0000002d inc         dword ptr [ebp-8] 
 
// If i < 100, jump back to 24
00000030 cmp         dword ptr [ebp-8],64h 
00000034 jl          00000024 
 
// Restore stack, return to caller
00000036 nop              
00000037 mov         esp,ebp 
00000039 pop         ebp  
0000003a ret              

It is noteworthy to look at the strange way the code calls Console.WriteLine(). This is because it is the very first call site to the Console.WriteLine(). When the jitter compiles a method, it checks whether the referenced sub-methods are compiled or not. If a sub-method is already compiled, its address is available, and the “call” operation can use the address directly. If the sub-method hasn’t been compiled yet, obviously it has no address, but the jitter must generate something which calls the non-existing code. It will not compile the sub-method just to make an address – using this logic, the jitter would compile the whole program at once. What it does instead is that, it allocates a slot in the memory, where the address of the non-existing sub-method can be stored in the future. Of course, this is still not enough, as call operation must be generated in a way which does something useful. This useful something will be a tiny code, which triggers the jitter to compile the referred sub-method, and when it is compiled, its address will be written back into the slot which has been referencing the jitter code so far. After that, the call will find the compiled code – with a small performance hit due to the indirect reference. The 0084E080 is the address of the slot which first contains the trigger code for the jitter, and then will contain the address of the compiled Console.WriteLine().

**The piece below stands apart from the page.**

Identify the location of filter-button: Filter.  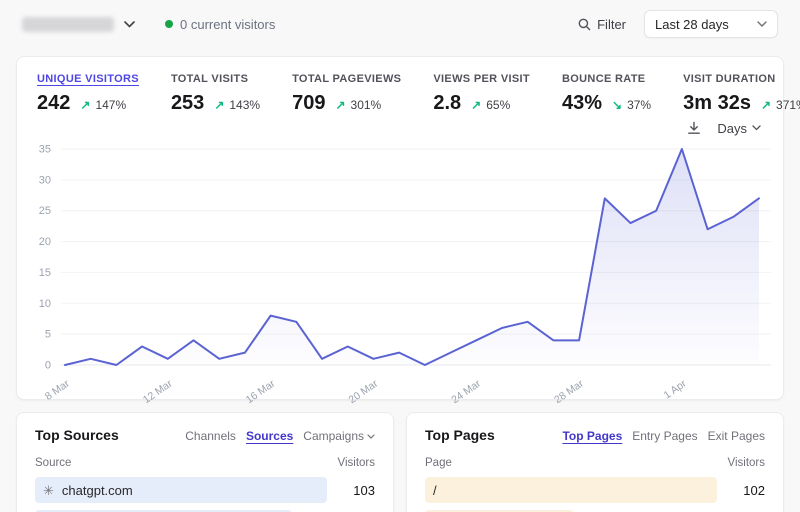
(602, 24).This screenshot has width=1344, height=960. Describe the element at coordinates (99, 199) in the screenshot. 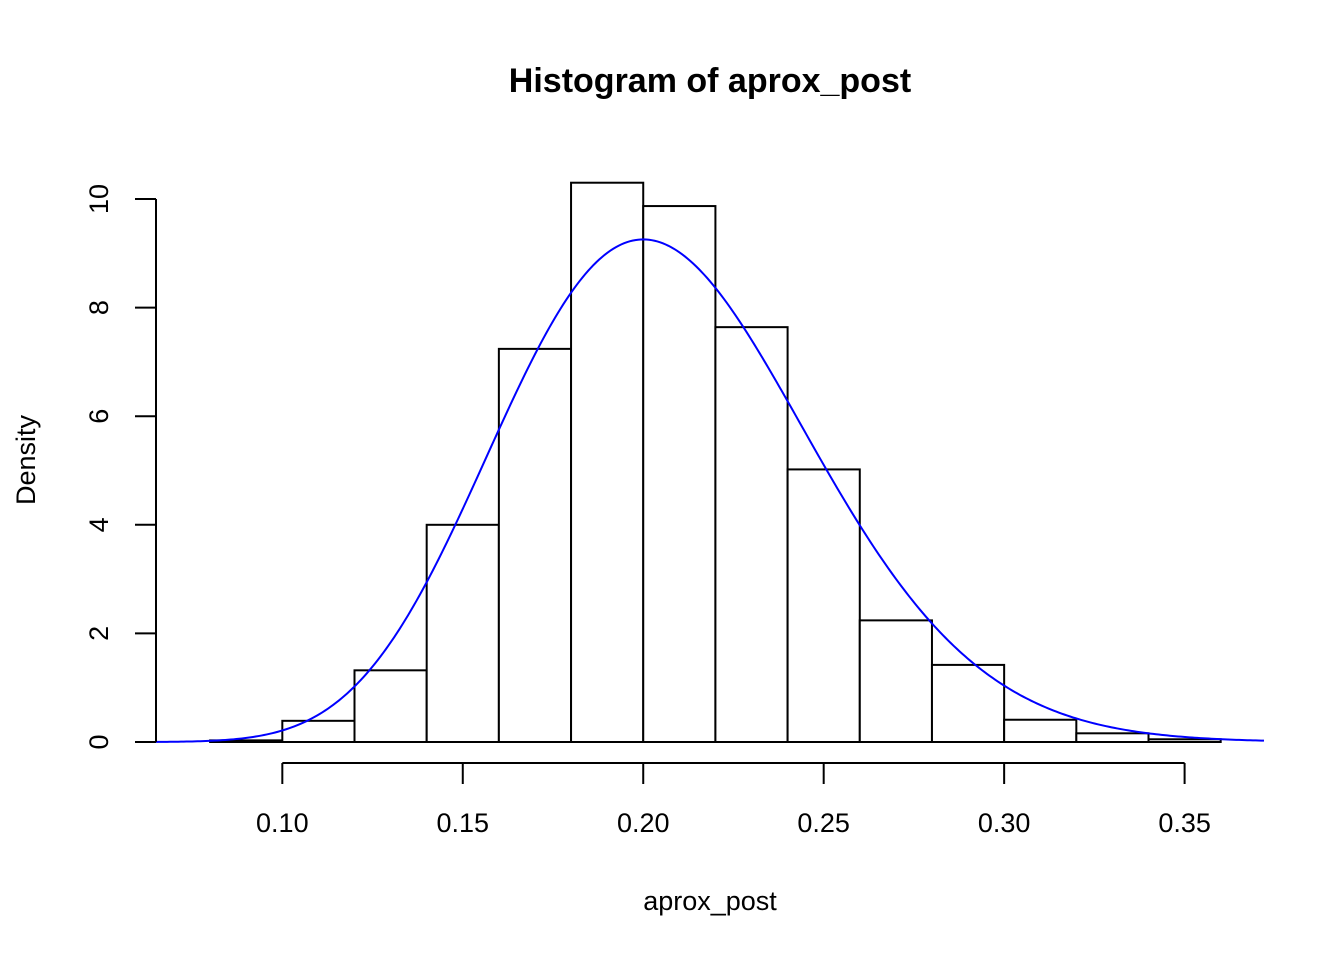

What about the concept of ++i?

The before mentioned comment also argued that ++i is not only about performance – it is also a better expression of the developer’s intention. Now, ++i or i++ is a loop-expression. The promise is that this expression will be evaluated every time, before the evaluation of the conditional-expression. The value of the loop-expression is not important. It is not used by the runtime, not like the value of the conditional-expression, which determines whether the loop continues or not.

If the value of the loop-expression is not important, then what is? The side effect of the loop-expression is! Therefore, using ++i or i++ is conceptually equivalent in a loop-expression, because both have the same side effect – increasing the value of “i”.

The conclusion is that whether we use ++i in the future or not makes no difference.

Original article in Hungarian: A profik “++i”-t használnak?